>> BEGIN Text extract
Incident Management Process
Pre-incident Prep work
When incoming tickets are bombarding you all day long on the front lines of IT, it’s common to fall into an autopilot “find it and fix it” mode. In fact, many standard service desk metrics encourage agents to resolve as many issues as possible, and rightfully so.
So what’s my beef with root cause analysis? Nothing, except that it’s only a fraction of the true responsibility (and misses the opportunity to add value back to the business) of the Problem Management process. As opposed to just reacting to problems, the true purpose of problem management is and always will be to prevent recurrence of incidents, so that IT service can be continuous and problem-free.
Setting up alerts
The beginning of an incident is perhaps the point where you have the most control. Most systems that are under your care will send off an alarm if something is not right. Most of these notifications are in the form of email. Emails however are not effective as most inboxes bury important alert. Emails tends to be easily ignored because they don’t come with a blaring audible alarm that draws your attention. Any system that sends off an email notification should be integrated with a monitoring tool or an alerting app that can be accessed using any smartphone, anywhere.
Be smart – use a smartphone
Smartphones are a miracle to those who work with random things that go bump in the night. The alternative is the antiquated pager. Pagers are unable to continue alerting until the messages are read. Smartphones on the other hand are readily available and can host apps that act like pagers.
While there are a lot of pager apps out there the key is to get one that continues to broadcast the alert until it is read so that a response is ensured. Moreover, if the recipient of the smartphone message is unavailable when the page is originally sent, smartphone applications can ensure that the notification continues until read. This is not the case with pagers which are often missed if the intended recipient is unavailable or out of range.
Catalog and Map everything
The first thing you need to do is inventory your prospect’s business processes. Ask your prospect to describe the company’s overall business model. Then assess the contribution of each IT application to the model. This will tell you what kind of protection you need to provide and expose any related applications that will need to be protected in kind. To protect your prospective customer’s business, it’s vital that you take a high-level, business view of these operations.
>> END Text extract
▶ **Given instruction a**: Retype the rows from the line containing "The image size" through the end of the rows, inclusive, and leave out the pictures.
>> BEGIN Material to process
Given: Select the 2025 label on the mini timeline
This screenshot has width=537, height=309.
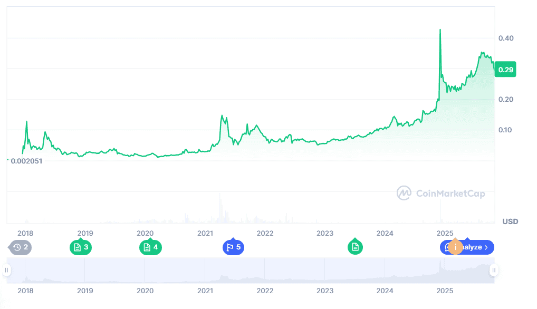Looking at the screenshot, I should [445, 291].
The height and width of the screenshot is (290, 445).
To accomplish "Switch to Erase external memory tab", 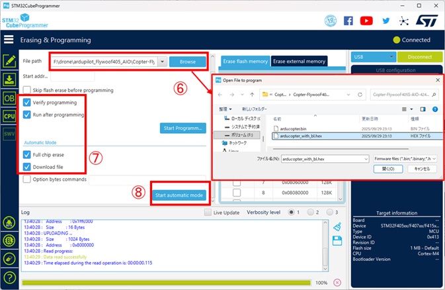I will tap(298, 62).
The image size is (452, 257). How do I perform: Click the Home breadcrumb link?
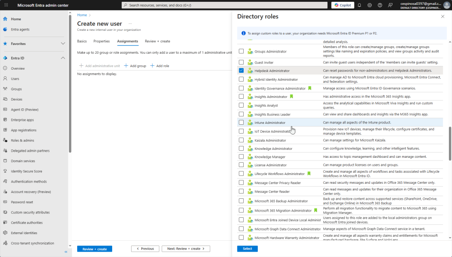point(82,15)
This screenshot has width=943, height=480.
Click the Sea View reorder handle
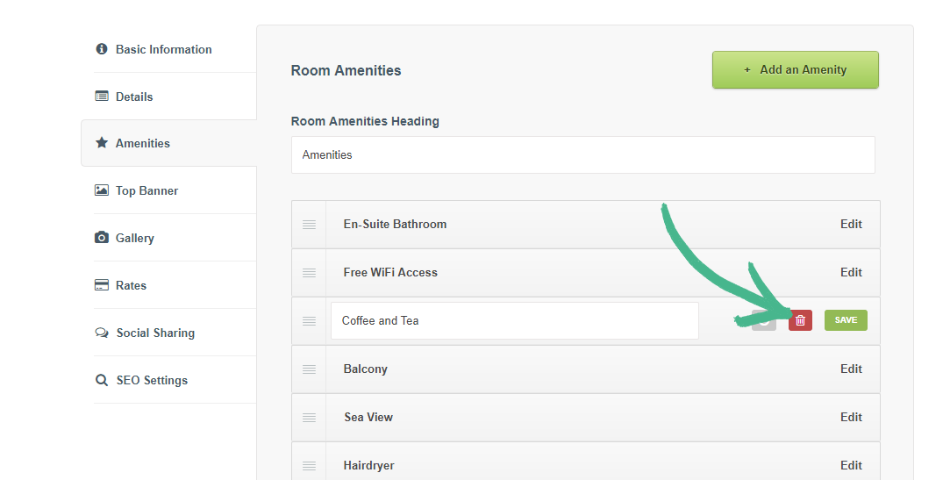coord(309,418)
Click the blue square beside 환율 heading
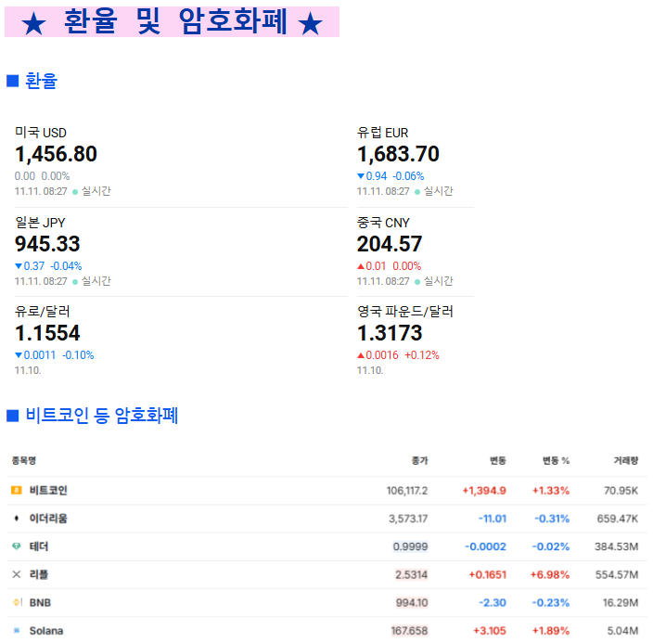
>> END Material to process
▶ **Given instruction b**: In the incident management text, why is email a poor way to receive system alerts?

▶ **Right answer a**:
The image size is (452, 257). How do I perform: Click the Home breadcrumb link?
point(82,15)
This screenshot has width=943, height=480.
Click the Sea View reorder handle
coord(309,418)
Click the blue square beside 환율 heading

▶ **Right answer b**: Most inboxes bury important alerts. Emails are also easily ignored because they don't come with a blaring audible alarm to draw attention.